→ **Written exercise A**
Edit the passage on early Serbia from "But by the time" through "Bulgarian cultural influence.", swapping "backwater" for "corner".

====================

But by the time of Vlastimir, who ruled over an embryonic Serbian state
in the second quarter of the ninth century, what had been an unregarded
backwater of the Balkans became an object of rivalry between the Byzantine
Empire and Bulgaria, both now intent on extending their control over the
interior. The first attempt of Bulgaria to incorporate Serbia dates from
839-42, though Omurtag (c. 814-31) may have laid some claims to it. But
the Serbs held their own until a Byzantine occupation followed about 871.
During the reign of Tsar Symeon Serbia still theoretically recognised Byzantine
suzerainty but in practice, especially after 897, was a Bulgarian dependency
and inevitably under much more immediate Bulgarian cultural influence.
The conversion of the Serbs was thus due partly to Byzantine and partly
to subsequent Bulgarian enterprise.
If we were to believe the Emperor Constantine, the growing power of
Serbia towards the middle of the ninth century was coupled with a massive
reversion to paganism, to prevent which the Serbian rulers appealed to
Constantinople in the time of the Emperors Michael III and
Basil I. But it seems improbable that there was a previous state of grace
from which the Serbs had relapsed. It is more important to observe that
at least during Kotsel's reign in Pannonia (c.861-74) communication must
have been possible between Serbia and Great Moravia - a fact of which the
Pope was presumably aware in planning Methodios's diocese - as well as
with the Dalmatian coast, in Byzantine hands as far north as Split. We
must therefore not exclude the possibility of some Cyrillomethodian pupils
reaching Serbia - perhaps even sent by Methodios himself - precisely in
the 870s when the Byzantine thrust into these parts was developing from
other directions. But if there were any such participation it cannot now
be detected in such general indications as names: there is for example
no sign of the early use of Clement in Serbia as baptismal name or church
patron. No more can be said than that the Serbian state must be accounted
Christian from about 870.
Vlastimir was probably a pagan. His sons only appear in the record with
the Slav names Mutimir, Strojimir and Gojnik. In the next generation we
find Stephen and Peter. This change agrees with the imprecise notices of
strong Byzantine missions to Serbia, as well as to other Slavs
nearer the Adriatic coast, in the 870s. Peter Gojnikovic (c.892-917) was
certainly a Christian prince, adroit enough to tack between client of Constantinople
and ally of Tsar Symeon. He had spent long years as a hostage in Bulgaria,
whence came the backing to evict his brothers. The first Serbian bishopric
had already been founded at Ras (or Rashka), near modern Novi Pazar on
the River Ibar, the then political centre. Its affiliation is uncertain.

====================

→ **Written exercise B**
Report how many lines in the rows below contain the string "checkbox", with case counting. Give only the number.

Stored records
====================

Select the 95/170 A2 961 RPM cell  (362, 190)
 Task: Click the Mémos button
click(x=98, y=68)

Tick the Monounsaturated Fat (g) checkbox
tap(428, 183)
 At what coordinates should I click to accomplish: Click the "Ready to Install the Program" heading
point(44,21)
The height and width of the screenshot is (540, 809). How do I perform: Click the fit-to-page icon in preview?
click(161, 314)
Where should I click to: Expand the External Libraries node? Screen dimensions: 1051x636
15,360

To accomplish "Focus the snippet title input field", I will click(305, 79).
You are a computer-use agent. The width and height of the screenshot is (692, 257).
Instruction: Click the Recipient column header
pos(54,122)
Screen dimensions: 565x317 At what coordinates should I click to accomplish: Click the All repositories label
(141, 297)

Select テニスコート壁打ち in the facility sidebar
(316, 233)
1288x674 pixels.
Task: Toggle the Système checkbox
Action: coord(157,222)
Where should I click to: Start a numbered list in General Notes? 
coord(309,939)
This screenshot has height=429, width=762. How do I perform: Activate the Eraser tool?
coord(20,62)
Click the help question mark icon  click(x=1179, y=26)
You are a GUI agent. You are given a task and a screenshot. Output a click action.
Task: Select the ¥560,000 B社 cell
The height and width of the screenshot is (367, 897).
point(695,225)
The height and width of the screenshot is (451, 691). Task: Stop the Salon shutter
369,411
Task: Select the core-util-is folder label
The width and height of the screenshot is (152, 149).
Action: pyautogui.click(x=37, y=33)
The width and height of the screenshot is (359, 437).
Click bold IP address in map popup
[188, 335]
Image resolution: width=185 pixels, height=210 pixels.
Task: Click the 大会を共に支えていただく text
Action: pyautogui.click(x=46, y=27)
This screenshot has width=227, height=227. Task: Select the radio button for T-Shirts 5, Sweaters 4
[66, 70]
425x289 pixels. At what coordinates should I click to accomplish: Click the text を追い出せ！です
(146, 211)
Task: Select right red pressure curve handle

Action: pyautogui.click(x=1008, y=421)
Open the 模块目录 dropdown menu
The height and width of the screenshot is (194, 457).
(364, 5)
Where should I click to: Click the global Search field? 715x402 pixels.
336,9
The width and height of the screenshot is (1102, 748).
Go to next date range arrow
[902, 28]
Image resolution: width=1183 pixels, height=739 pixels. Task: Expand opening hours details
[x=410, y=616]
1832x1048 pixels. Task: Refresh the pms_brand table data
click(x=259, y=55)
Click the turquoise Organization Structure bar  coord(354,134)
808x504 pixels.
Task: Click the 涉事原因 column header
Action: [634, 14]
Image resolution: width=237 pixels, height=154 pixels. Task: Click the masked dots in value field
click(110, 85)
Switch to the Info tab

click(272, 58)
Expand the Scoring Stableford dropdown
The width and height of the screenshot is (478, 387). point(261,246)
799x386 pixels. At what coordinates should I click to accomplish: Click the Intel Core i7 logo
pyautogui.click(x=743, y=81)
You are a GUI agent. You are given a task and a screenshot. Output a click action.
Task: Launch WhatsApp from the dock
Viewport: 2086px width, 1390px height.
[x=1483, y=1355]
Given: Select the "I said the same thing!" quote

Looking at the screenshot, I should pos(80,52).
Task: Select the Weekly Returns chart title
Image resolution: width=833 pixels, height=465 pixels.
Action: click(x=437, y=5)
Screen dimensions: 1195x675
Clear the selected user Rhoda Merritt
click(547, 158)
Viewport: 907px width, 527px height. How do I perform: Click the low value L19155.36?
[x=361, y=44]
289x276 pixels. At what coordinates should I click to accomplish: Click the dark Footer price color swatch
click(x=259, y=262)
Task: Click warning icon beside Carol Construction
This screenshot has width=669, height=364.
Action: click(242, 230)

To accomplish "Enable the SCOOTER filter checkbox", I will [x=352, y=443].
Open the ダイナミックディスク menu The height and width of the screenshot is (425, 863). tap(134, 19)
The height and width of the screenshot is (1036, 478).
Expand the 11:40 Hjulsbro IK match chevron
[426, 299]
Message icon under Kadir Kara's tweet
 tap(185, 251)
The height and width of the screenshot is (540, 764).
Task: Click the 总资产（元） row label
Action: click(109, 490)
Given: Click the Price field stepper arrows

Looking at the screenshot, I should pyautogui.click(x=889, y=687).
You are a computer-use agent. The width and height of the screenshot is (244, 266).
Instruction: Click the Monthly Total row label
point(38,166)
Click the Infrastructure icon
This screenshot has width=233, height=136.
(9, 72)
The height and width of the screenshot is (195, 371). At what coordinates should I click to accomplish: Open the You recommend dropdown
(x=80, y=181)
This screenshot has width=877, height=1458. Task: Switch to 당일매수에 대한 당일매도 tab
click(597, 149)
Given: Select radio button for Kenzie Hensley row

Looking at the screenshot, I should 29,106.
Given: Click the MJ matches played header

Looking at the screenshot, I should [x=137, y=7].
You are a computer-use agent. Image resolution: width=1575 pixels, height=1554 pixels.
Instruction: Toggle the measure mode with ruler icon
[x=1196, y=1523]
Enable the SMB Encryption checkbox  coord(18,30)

====================

→ **Final answer A**
But by the time of Vlastimir, who ruled over an embryonic Serbian state
in the second quarter of the ninth century, what had been an unregarded
corner of the Balkans became an object of rivalry between the Byzantine
Empire and Bulgaria, both now intent on extending their control over the
interior. The first attempt of Bulgaria to incorporate Serbia dates from
839-42, though Omurtag (c. 814-31) may have laid some claims to it. But
the Serbs held their own until a Byzantine occupation followed about 871.
During the reign of Tsar Symeon Serbia still theoretically recognised Byzantine
suzerainty but in practice, especially after 897, was a Bulgarian dependency
and inevitably under much more immediate Bulgarian cultural influence.

→ **Final answer B**
4